Exercise description: Go through the listing beneath and show each line containing the string "computer".

Supplied data:
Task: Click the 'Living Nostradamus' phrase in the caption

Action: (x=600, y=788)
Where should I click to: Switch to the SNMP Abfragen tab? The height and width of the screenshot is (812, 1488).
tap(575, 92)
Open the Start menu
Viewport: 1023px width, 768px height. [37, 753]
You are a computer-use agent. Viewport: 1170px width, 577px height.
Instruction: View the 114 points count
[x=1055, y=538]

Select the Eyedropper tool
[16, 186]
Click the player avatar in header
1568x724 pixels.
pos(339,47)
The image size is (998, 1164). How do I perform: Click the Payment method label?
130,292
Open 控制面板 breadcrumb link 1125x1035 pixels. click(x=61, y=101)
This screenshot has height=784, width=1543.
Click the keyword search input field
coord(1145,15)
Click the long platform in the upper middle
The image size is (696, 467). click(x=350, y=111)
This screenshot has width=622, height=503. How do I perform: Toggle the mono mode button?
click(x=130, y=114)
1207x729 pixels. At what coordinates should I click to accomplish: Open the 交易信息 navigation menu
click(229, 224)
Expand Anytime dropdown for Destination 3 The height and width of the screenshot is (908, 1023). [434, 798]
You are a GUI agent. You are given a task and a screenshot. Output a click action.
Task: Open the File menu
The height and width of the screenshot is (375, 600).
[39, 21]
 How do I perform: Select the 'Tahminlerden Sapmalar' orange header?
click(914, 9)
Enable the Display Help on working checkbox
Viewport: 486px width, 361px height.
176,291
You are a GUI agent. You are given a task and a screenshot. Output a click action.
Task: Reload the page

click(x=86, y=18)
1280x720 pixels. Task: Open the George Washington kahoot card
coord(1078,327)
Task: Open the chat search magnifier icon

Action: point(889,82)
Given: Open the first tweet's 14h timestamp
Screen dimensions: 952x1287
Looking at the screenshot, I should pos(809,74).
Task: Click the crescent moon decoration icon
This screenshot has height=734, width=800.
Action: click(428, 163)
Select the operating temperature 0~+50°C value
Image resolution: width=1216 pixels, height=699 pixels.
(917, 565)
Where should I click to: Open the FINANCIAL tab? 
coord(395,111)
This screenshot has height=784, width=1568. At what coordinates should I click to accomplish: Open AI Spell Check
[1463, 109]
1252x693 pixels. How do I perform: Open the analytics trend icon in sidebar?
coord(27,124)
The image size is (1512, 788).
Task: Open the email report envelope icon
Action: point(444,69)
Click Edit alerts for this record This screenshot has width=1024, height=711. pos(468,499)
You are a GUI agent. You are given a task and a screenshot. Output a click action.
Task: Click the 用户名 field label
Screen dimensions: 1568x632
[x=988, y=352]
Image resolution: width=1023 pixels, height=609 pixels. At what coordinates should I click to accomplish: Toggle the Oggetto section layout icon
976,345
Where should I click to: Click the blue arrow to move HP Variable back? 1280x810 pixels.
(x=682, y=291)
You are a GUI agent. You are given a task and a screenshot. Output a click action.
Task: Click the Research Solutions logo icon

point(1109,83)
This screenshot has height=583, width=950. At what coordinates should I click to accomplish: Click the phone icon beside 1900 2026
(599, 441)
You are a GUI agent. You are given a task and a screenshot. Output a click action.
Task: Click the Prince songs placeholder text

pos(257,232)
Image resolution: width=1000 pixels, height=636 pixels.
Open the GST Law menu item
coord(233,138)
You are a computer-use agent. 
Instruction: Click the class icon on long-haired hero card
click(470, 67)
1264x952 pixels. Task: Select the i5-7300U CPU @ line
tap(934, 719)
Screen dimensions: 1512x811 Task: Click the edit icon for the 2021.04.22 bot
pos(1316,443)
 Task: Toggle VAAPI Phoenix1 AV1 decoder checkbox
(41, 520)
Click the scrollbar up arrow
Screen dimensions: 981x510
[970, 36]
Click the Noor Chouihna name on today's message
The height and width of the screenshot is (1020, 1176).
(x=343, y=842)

Exercise response:
You are a computer-use agent. Viewport: 1170px width, 577px height.
You are a computer-use agent. 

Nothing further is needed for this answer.